A rechargeable battery is composed of an electrode assembly having a positive electrode, a negative electrode, and a separator between the positive electrode and the negative electrode; a case containing the electrode assembly; and a cap assembly for closing an opening side of the case.
In the case of a cylindrical rechargeable battery, the positive electrode and the negative electrode include parts in the electrode assembly that are not coated with an active material. The positive electrode and negative electrode uncoated parts face opposite directions.
A negative current collector plate is attached to the negative uncoated part, and a positive current collector plate is attached to the positive uncoated part. The negative current collector plate is electrically connected to the case, and the positive electrode current collector plate is electrically connected to the cap assembly and is for supplying the current out of the electrode assembly. Therefore, the case operates as a negative terminal, and a cap-up disposed at the cap assembly operates as a positive terminal.

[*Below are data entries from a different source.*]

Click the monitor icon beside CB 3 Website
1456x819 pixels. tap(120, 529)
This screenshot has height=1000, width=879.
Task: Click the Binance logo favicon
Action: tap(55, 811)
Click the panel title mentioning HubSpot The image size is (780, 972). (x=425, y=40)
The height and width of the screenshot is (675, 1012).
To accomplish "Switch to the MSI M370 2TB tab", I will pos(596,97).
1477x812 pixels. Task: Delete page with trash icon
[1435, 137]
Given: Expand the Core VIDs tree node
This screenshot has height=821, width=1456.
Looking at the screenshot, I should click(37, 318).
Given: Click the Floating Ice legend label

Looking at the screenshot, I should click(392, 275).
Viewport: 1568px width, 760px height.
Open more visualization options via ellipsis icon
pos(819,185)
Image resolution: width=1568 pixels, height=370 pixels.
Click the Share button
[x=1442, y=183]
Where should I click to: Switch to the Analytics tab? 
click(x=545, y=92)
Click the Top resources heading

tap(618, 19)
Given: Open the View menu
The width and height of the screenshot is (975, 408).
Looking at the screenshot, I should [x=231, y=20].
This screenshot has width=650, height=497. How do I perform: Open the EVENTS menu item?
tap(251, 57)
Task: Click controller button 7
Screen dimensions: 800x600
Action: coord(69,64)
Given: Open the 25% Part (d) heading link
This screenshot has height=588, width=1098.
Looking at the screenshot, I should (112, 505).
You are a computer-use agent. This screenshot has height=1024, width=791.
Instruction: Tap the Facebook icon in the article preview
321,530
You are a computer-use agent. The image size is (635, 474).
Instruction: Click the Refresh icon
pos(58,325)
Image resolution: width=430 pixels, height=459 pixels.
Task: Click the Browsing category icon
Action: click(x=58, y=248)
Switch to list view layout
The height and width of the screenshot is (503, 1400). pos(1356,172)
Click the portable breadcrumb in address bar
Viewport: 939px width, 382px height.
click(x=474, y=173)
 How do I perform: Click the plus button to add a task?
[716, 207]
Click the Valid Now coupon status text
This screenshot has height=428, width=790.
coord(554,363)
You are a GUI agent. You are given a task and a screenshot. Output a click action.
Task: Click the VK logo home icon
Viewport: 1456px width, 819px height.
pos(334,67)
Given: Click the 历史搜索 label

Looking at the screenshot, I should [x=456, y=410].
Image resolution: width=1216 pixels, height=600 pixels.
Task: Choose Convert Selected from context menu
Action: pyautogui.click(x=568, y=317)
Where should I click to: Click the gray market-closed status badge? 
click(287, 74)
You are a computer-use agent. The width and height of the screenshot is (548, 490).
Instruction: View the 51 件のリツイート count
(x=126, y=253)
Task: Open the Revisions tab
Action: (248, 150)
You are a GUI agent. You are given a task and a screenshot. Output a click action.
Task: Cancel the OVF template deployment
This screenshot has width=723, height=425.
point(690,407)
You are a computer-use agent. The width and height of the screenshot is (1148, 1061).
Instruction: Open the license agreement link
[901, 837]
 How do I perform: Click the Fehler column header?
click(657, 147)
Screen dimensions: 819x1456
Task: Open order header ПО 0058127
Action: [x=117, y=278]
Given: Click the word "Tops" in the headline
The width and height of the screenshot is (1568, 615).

While a rechargeable battery is repeatedly recharged and discharged, a gas builds up inside the rechargeable battery and internal pressure rises. Thus, if unchecked, the increased internal pressure may cause an explosion of the rechargeable battery. In order to protect from (or prevent) the explosion, a vent plate is provided under the cap-up, having a notch, such that the vent plate fractures at a certain level of pressure.
The vent plate includes a convex portion facing downward, and the convex portion is welded to a sub-plate that is electrically connected to the electrode assembly. When the pressure rises inside the rechargeable battery, the convex portion is first disengaged from the sub-plate, interrupting electric current flow between the vent plate and the sub-plate. If the pressure further increases, the vent plate fractures at the notch, thereby discharging gas to the outside.
A current interrupt pressure (at which electric current is interrupted) and a vent fracture pressure (at which the notch at the vent plate) is fractured are important elements in the aspects of reliability and safety of the rechargeable battery.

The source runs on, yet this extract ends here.